Elle sera déboutée de sa propre demande formée de ce chef.

PAR CES MOTIFS

LA COUR, statuant en dernier ressort, contradictoirement et publiquement par mise à disposition de la décision au greffe,

INFIRME le jugement en ce qu’il a :

– dit la garantie offerte par l’annexe Garantie « Compléments plus » REF COM 15150 mobilisable ;

– condamné la SA ALLIANZ IARD à payer à la SARL à associé unique OMAJ la somme de 265 977,39 euros ;

– condamné la SA ALLIANZ IARD à payer à la SARL à associé unique OMAJ la somme de 1 000 euros au titre de l’article 700 du code de procédure civile ;

– condamné la SA ALLIANZ IARD aux dépens, dont ceux à recouvrer par le greffe, liquidés à la somme de 70,86 euros dont 11,60 euros de TVA.

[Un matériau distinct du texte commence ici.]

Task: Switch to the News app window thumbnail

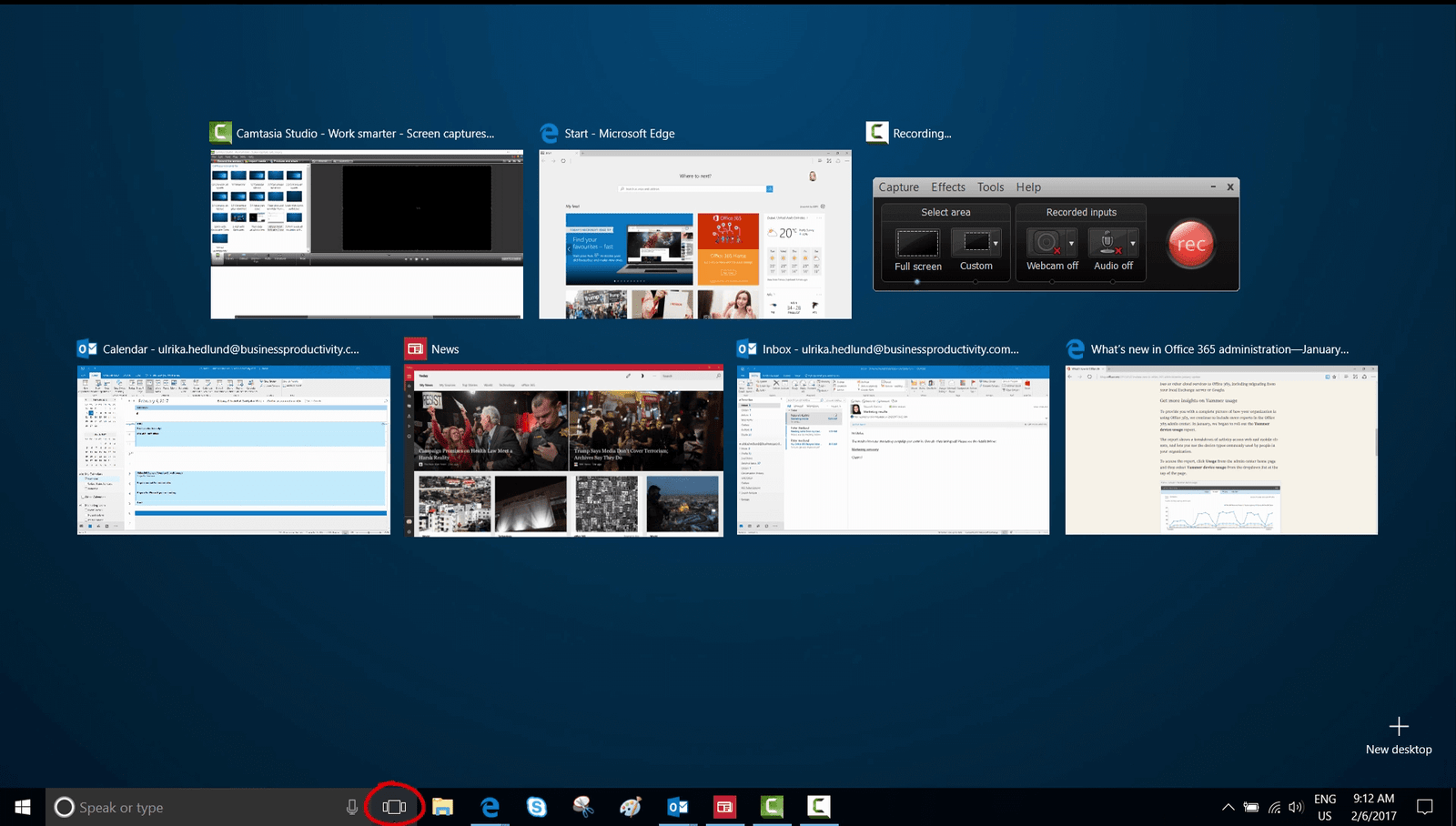Action: [x=564, y=450]
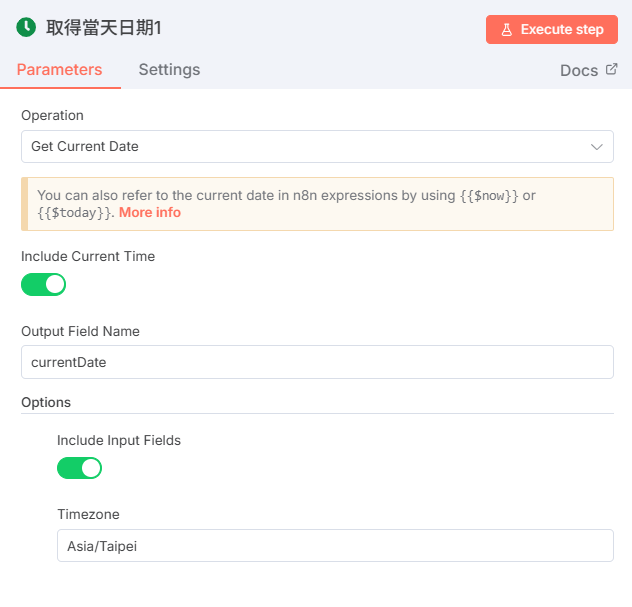The image size is (632, 607).
Task: Click the green clock node icon
Action: 26,28
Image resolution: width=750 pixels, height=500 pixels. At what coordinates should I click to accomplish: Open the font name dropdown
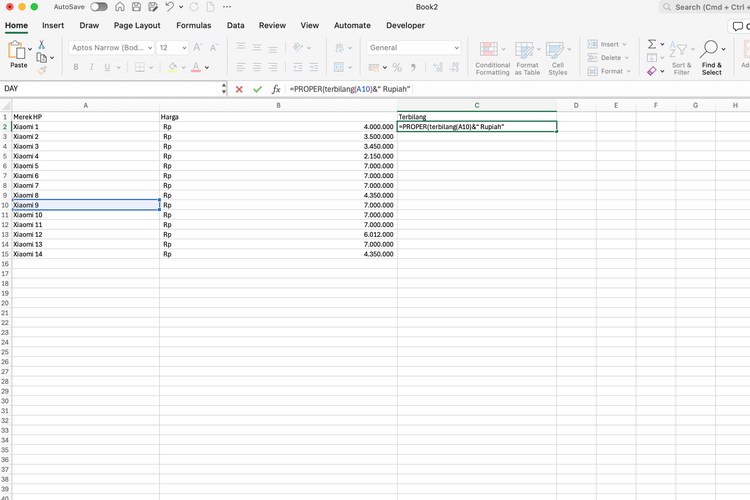[150, 48]
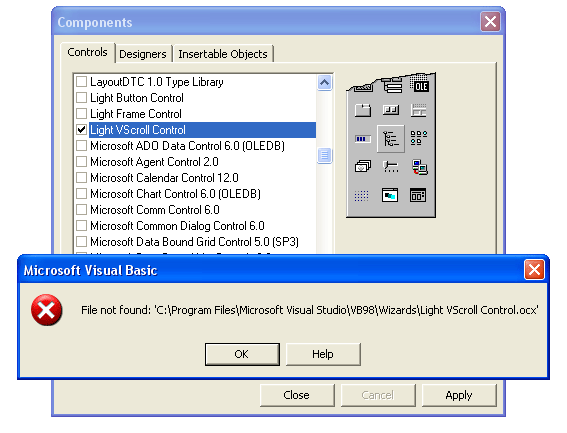This screenshot has height=433, width=567.
Task: Click the components list scrollbar thumb
Action: tap(324, 156)
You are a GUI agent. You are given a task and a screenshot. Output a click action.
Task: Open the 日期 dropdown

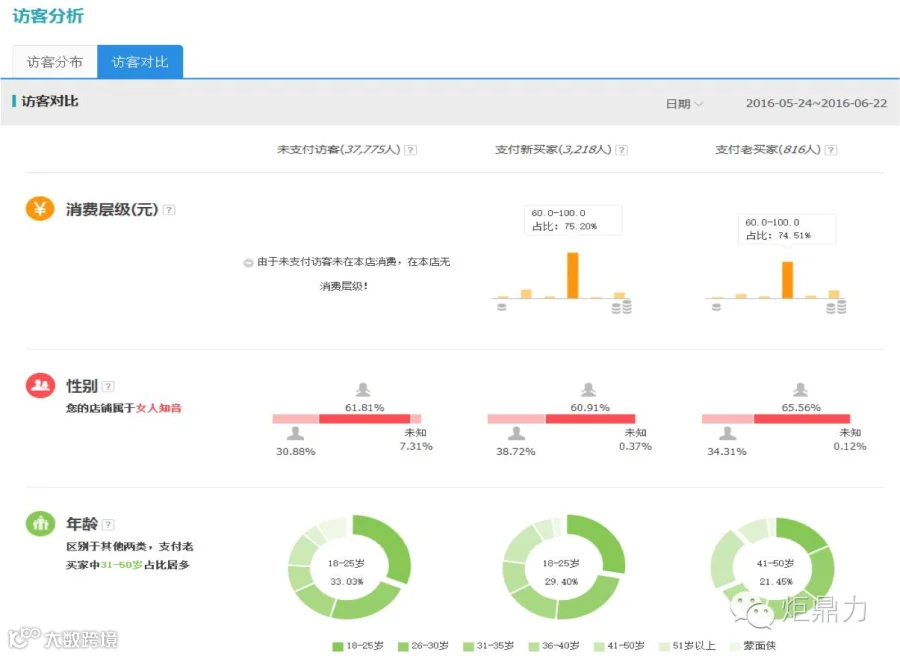click(x=684, y=103)
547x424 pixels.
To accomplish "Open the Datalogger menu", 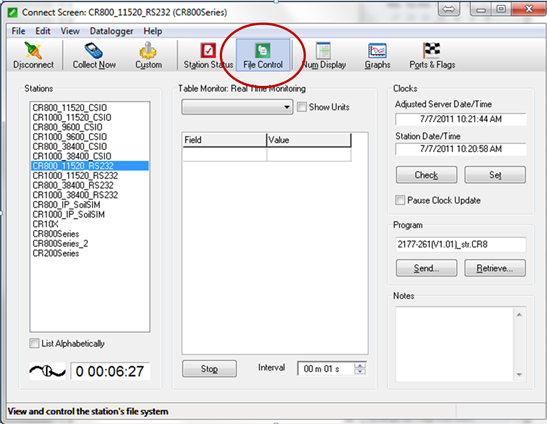I will tap(111, 31).
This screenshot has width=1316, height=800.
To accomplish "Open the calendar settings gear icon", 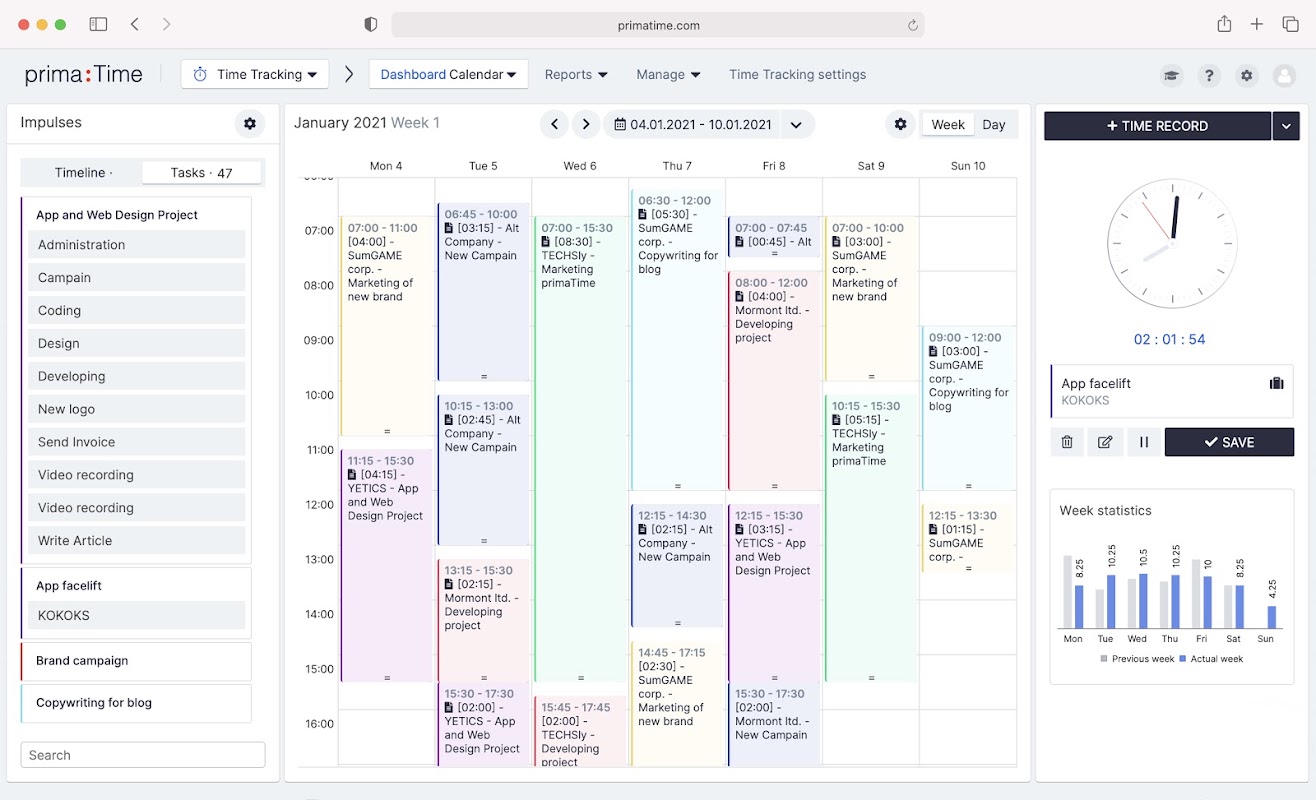I will 900,124.
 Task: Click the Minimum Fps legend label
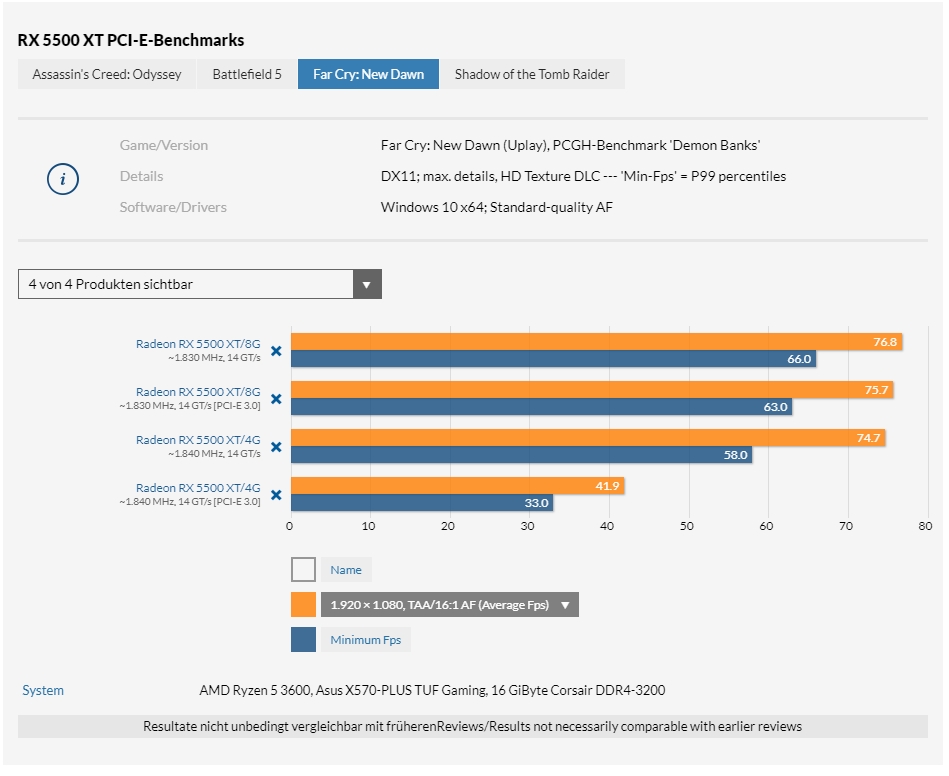365,640
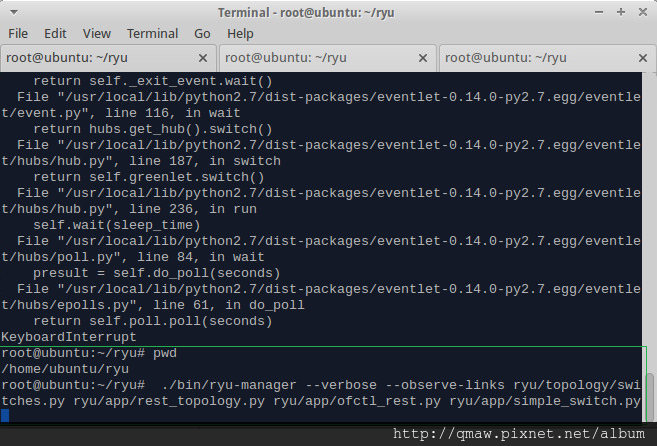This screenshot has width=657, height=446.
Task: Close the Terminal window
Action: pos(641,11)
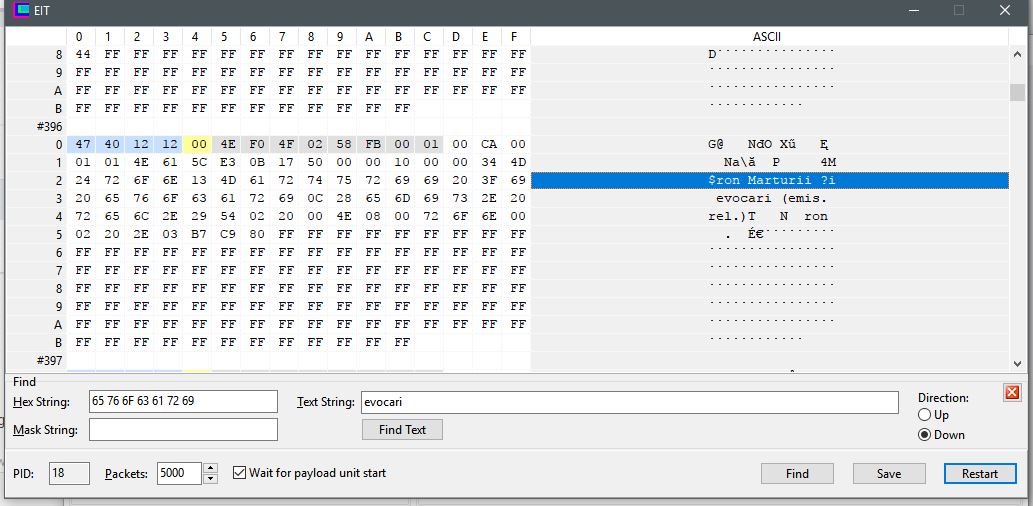Click the Save button
This screenshot has height=506, width=1033.
[x=888, y=473]
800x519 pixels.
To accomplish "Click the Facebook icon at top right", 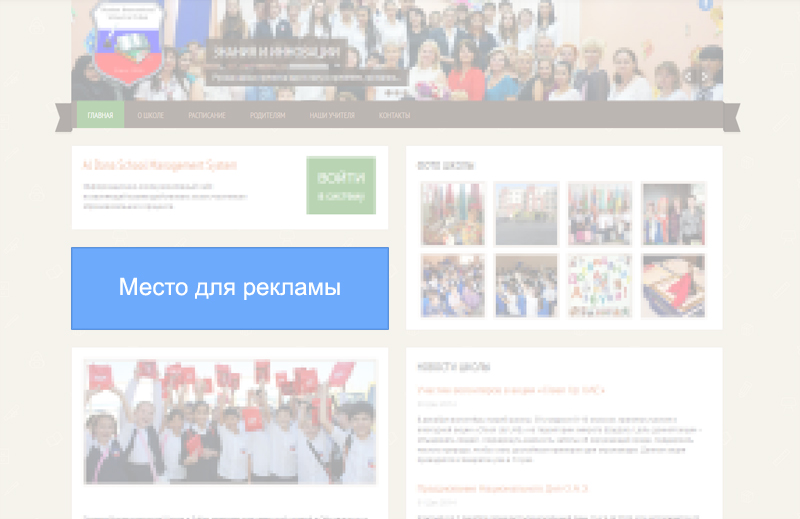I will [705, 5].
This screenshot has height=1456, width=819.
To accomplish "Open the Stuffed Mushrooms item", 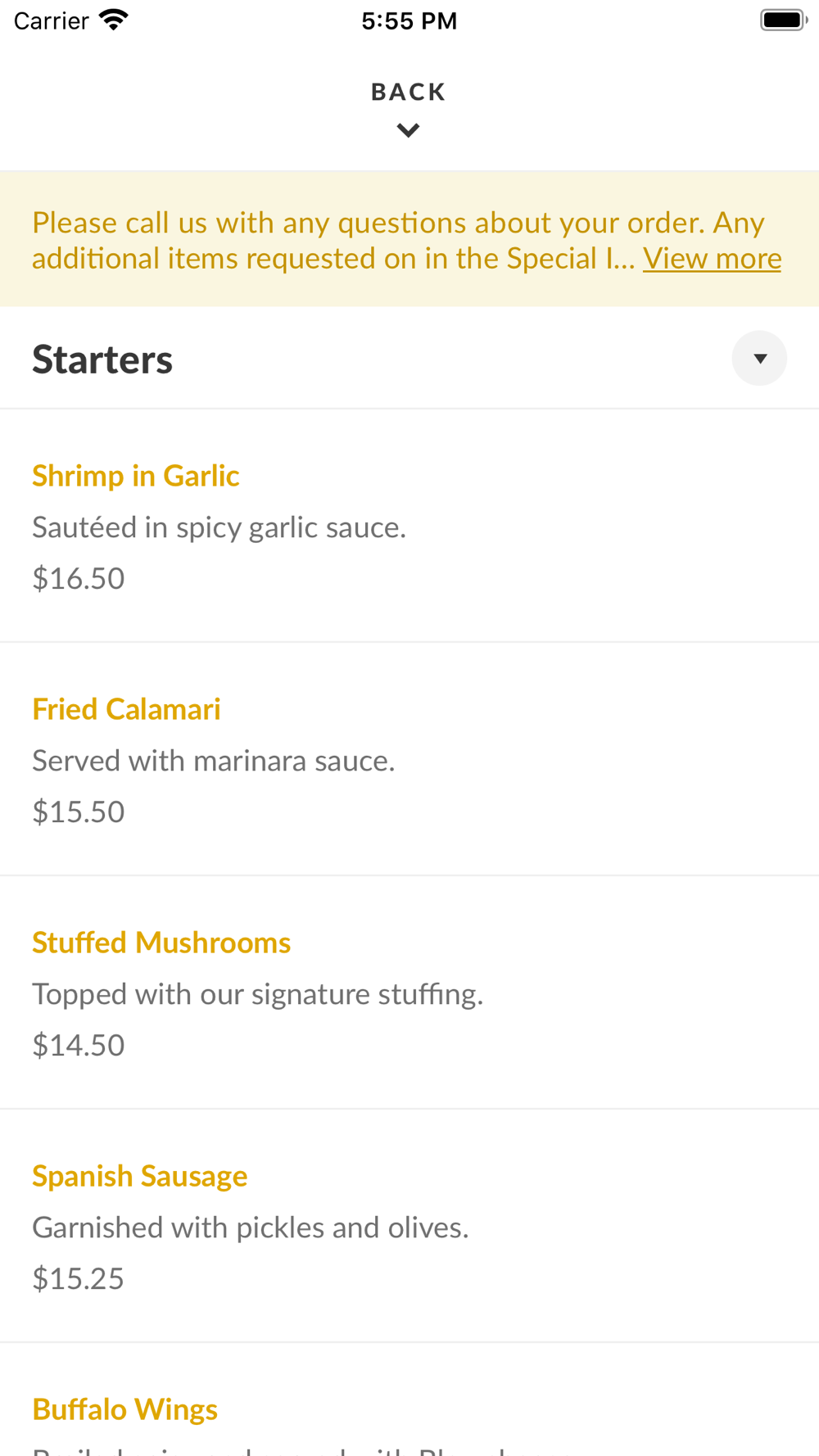I will (x=161, y=943).
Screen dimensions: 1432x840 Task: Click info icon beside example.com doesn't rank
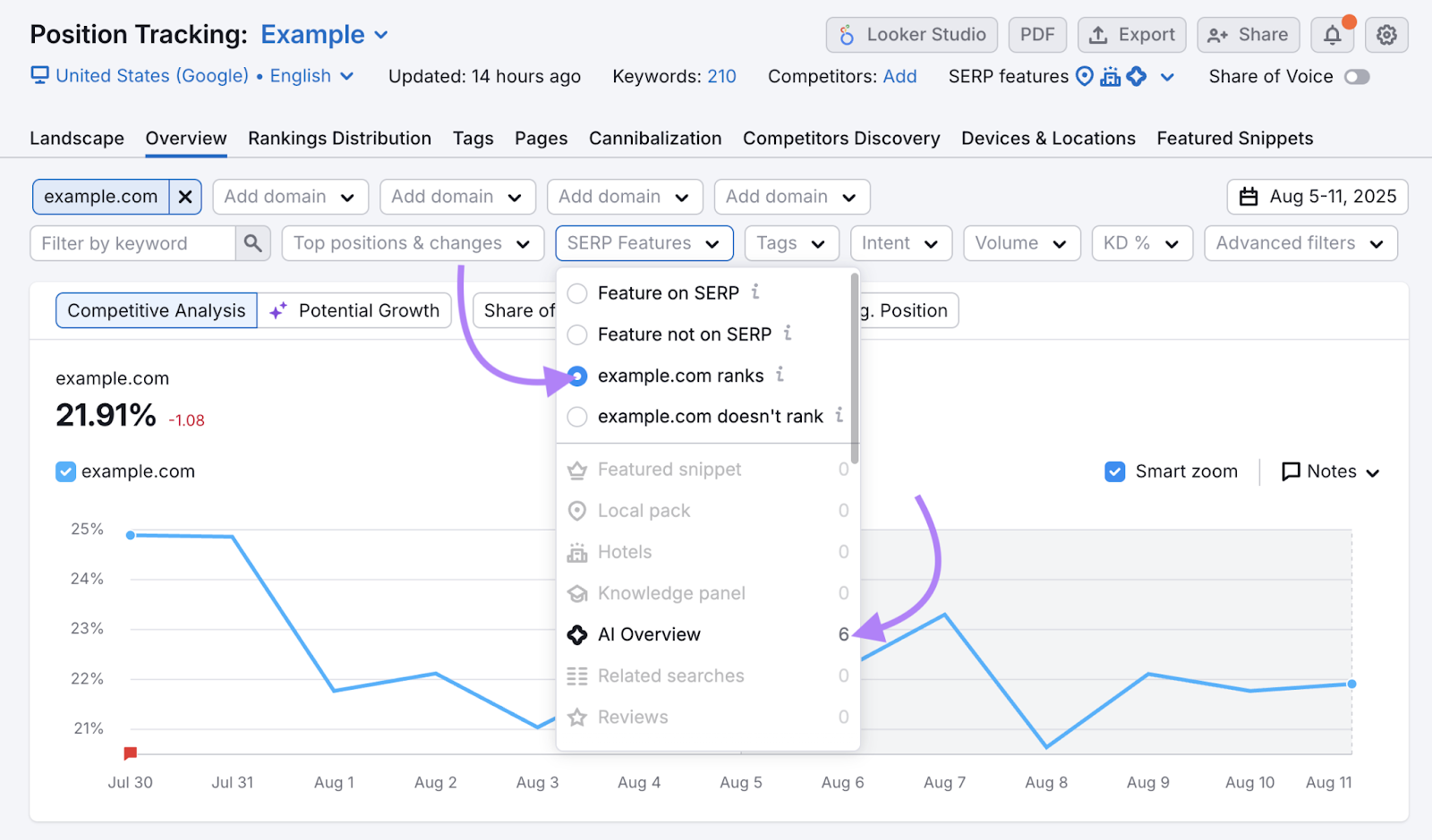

Statuant sur les chefs infirmés et y ajoutant,

Dit que c’est l’Annexe Garanties ‘Complément Plus’ dans sa version V04/11 qui est applicable ;

Dit que les conditions de mise en oeuvre de l’extension de garantie au profit de la SARL OMAJ sont réunies ;

Dit cependant que la clause d’exclusion de garantie invoquée par la compagnie ALLIANZ IARD est valide et opposable à l’assurée, la SARL OMAJ, en ce qu’elle est très apparente, formelle et limitée ;

Déboute la SARL OMAJ de l’ensemble de ses demandes ;

Rappelle que le présent arrêt infirmatif constitue le titre ouvrant droit à la restitution des sommes versées en exécution du jugement et les sommes devant être restituées portent intérêt au taux légal à compter de la signification, valant mise en demeure, de la décision ouvrant droit à restitution ;

Condamne la SARL OMAJ aux entiers dépens et à payer à la compagnie ALLIANZ IARD, en application de l’article 700 du code de procédure civile, une indemnité de 5 000 euros ;

Déboute la SARL OMAJ de sa propre demande formée de ce chef ;

Déboute les parties de toutes autres demandes plus amples ou contraires.